Le phénomène existe partout dans le monde, mais Donald Trump en est l’exemple parfait. Souvenons-nous de ses premières paroles lorsqu’il a annoncé sa candidature en 2015 en descendant l’escalier de son immeuble new-yorkais. Ses premiers mots étaient : «Notre pays a de sérieuses difficultés», suivis d’un discours anti-immigration dans lequel il accusait le Mexique d’envoyer des violeurs et des vendeurs de drogue aux États-Unis. Et, bien sûr, il affirmait être le seul à pouvoir changer ça.

Huit ans plus tard, on a vu ce qu’il a fait en tant que président. M. Trump fait maintenant face à de sérieuses accusations criminelles, mais la pire chose qu’il a faite aura été de tuer l’espoir en l’avenir de millions d’Américains. Il a tellement divisé le pays que certains croient que ça prendra des décennies pour que l’ancêtre des démocraties retrouve sa grandeur.

On peut voir ce phénomène de «rage-farming» ailleurs dans le monde. Plusieurs dictateurs en Afrique, en Asie et même en Europe — allô Victor Orban — créent cette colère en attisant la haine contre des groupes minoritaires, comme les homosexuels ou les immigrants.
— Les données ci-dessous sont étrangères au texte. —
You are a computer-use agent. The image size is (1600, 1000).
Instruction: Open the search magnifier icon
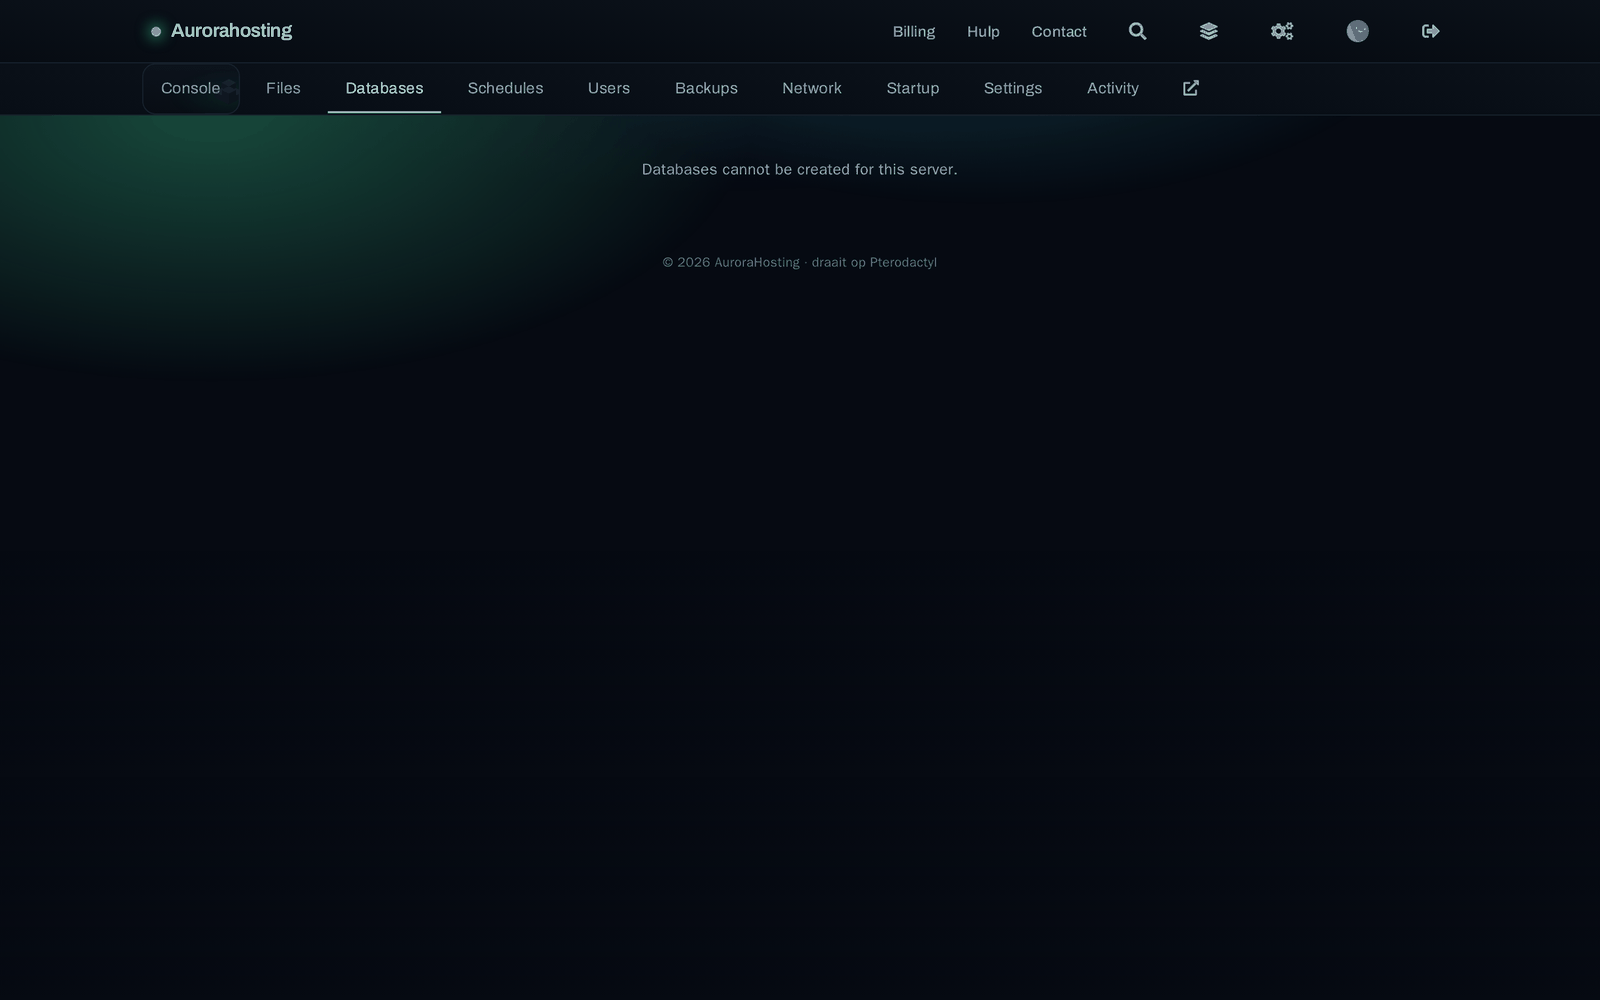1137,31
On le voit même au Canada ou le leadeur conservateur, Pierre Poilièvre, passe son temps à dire que le pays est brisé.

C’est ce qu’il a fait lors de sa tournée dans le Nord de l’Ontario au milieu de l’été. M. Poilièvre vise des circonscriptions qui votent traditionnellement pour le Nouveau Parti démocratique, un vote souvent anti-establishment. À Timmins, son discours, plus vitriolique que ceux des députés néodémocrates, semblent mobiliser plusieurs de ces électeurs. 
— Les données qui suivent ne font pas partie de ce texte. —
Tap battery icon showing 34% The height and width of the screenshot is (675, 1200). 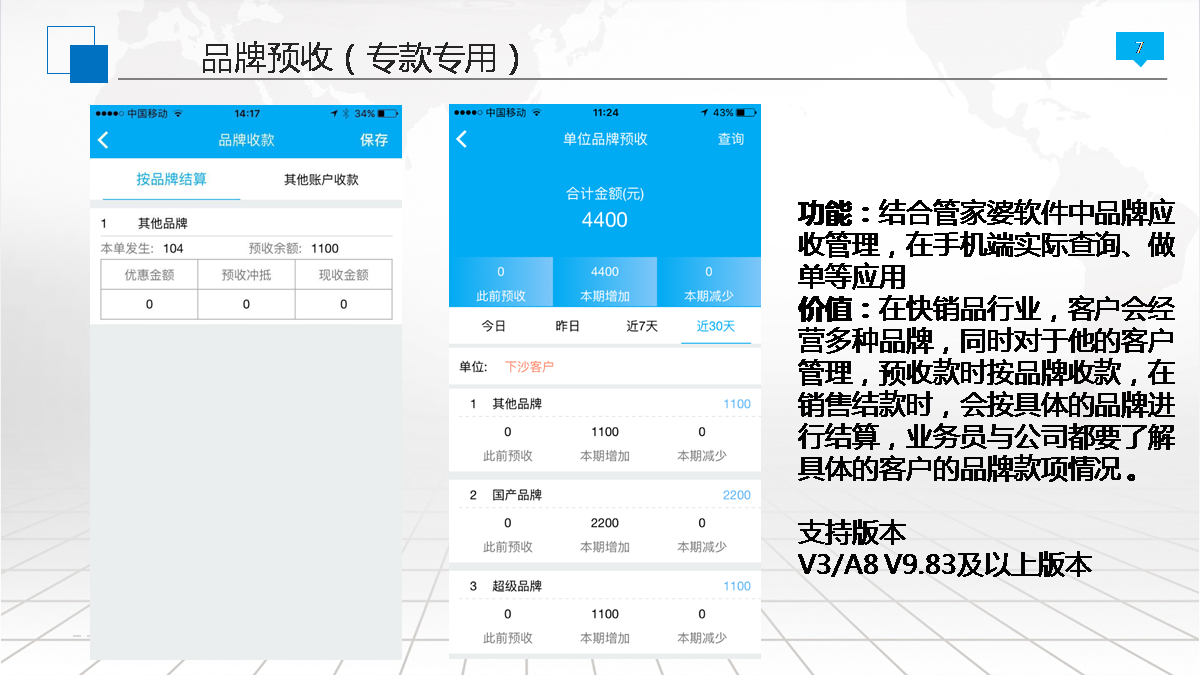pos(388,113)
Dans un article paru cette semaine dans le Toronto Star, le député du NPD de Timmins-Baie James, Charlie Angus, avouait qu’il n’a jamais vu des groupes d’électeurs autant en colère. Selon lui, ces gens sont complètement déconnectés de la politique et se rejoignent sur les réseaux sociaux où ils trouvent un exutoire à leur rage.

Il faut dire que nos gouvernements ne font pas grand-chose pour éteindre cette rage. Si plusieurs citoyens sont en colère, c’est souvent parce qu’ils ont peur. Ils vivent dans des villes aux prises avec des crises — crise du logement, crise des opioïdes, crise financière, crise climatique, criminalité… L’amoncèlement de ces crises se résument chez l’électeur à une crise de confiance.
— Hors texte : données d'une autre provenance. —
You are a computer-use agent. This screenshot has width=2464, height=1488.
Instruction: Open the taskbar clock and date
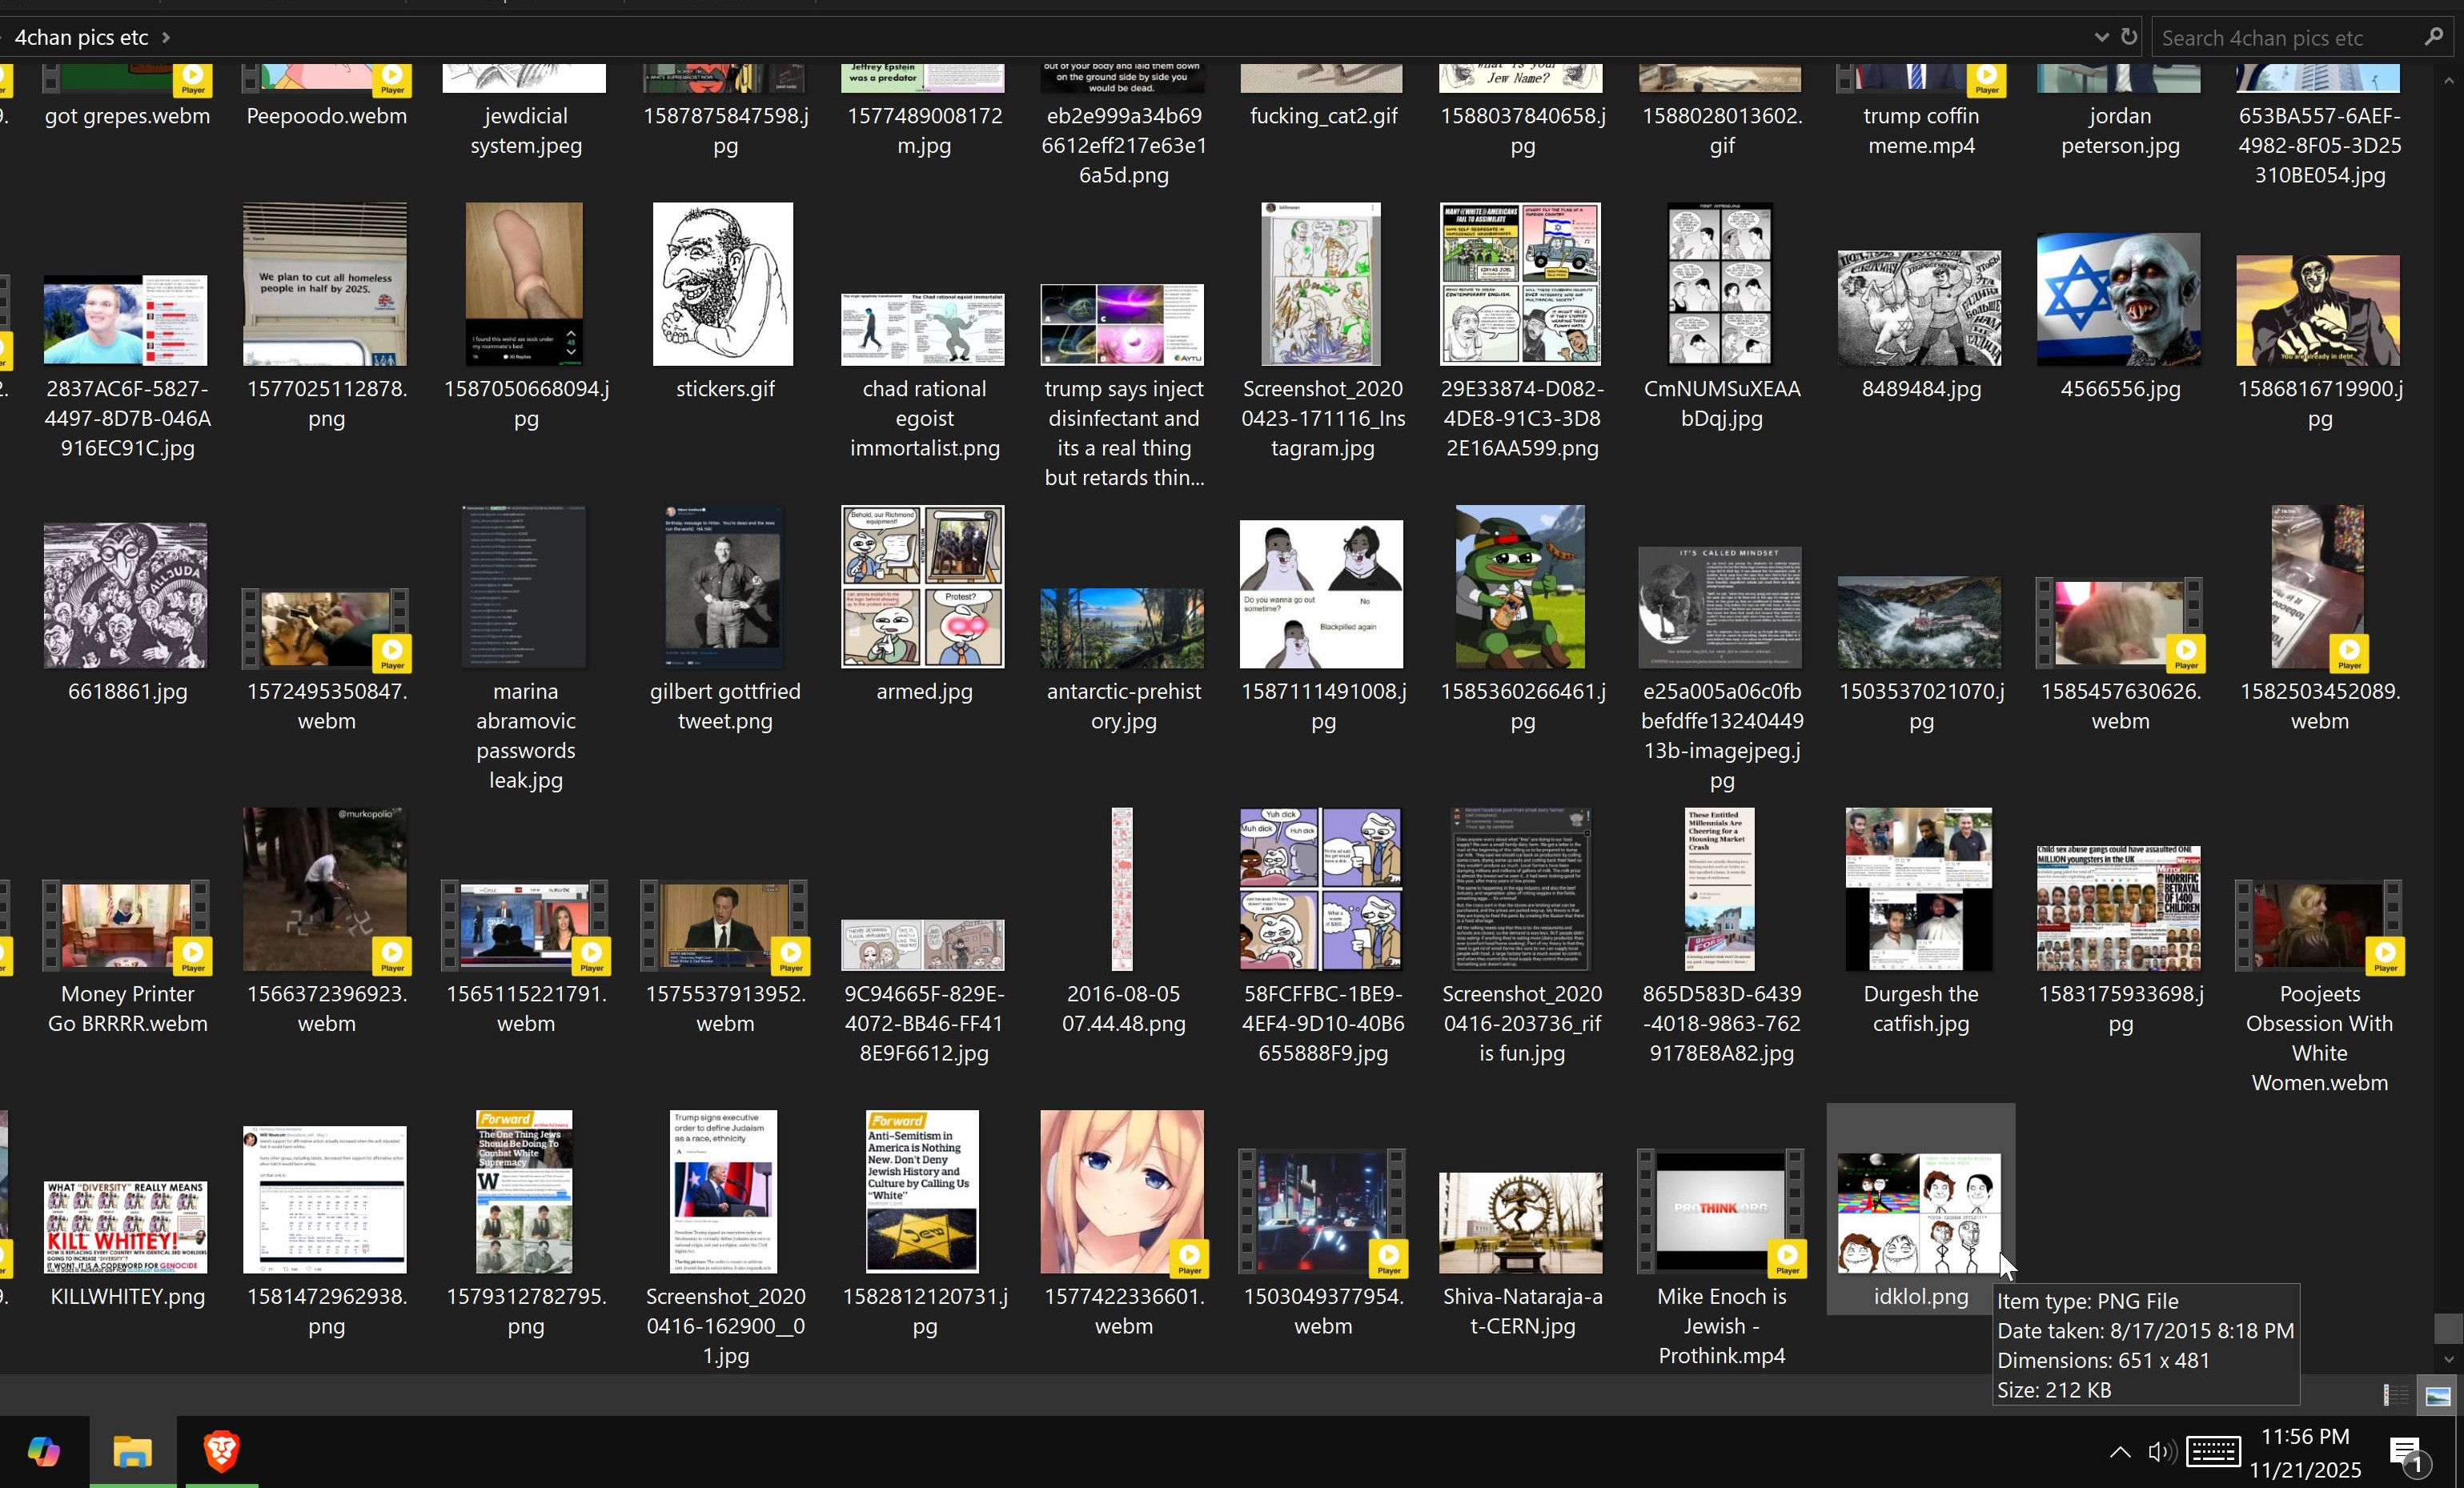coord(2305,1452)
Pour redonner confiance aux citoyens, nos politiciens doivent s’attaquer sérieusement à ces crises. Or, au lendemain d’une retraite pour notamment discuter de la crise du logement, les ministres n’avaient que des platitudes à offrir. En Ontario, la solution du gouvernement de Doug Ford n’est que d’écouter les donateurs du Parti conservateur et de leur donner accès à la ceinture de verdure pour construire de grosses maisons.

On comprend la rage des électeurs, mais ce n’est pas en la nourrissant qu’on construit un pays.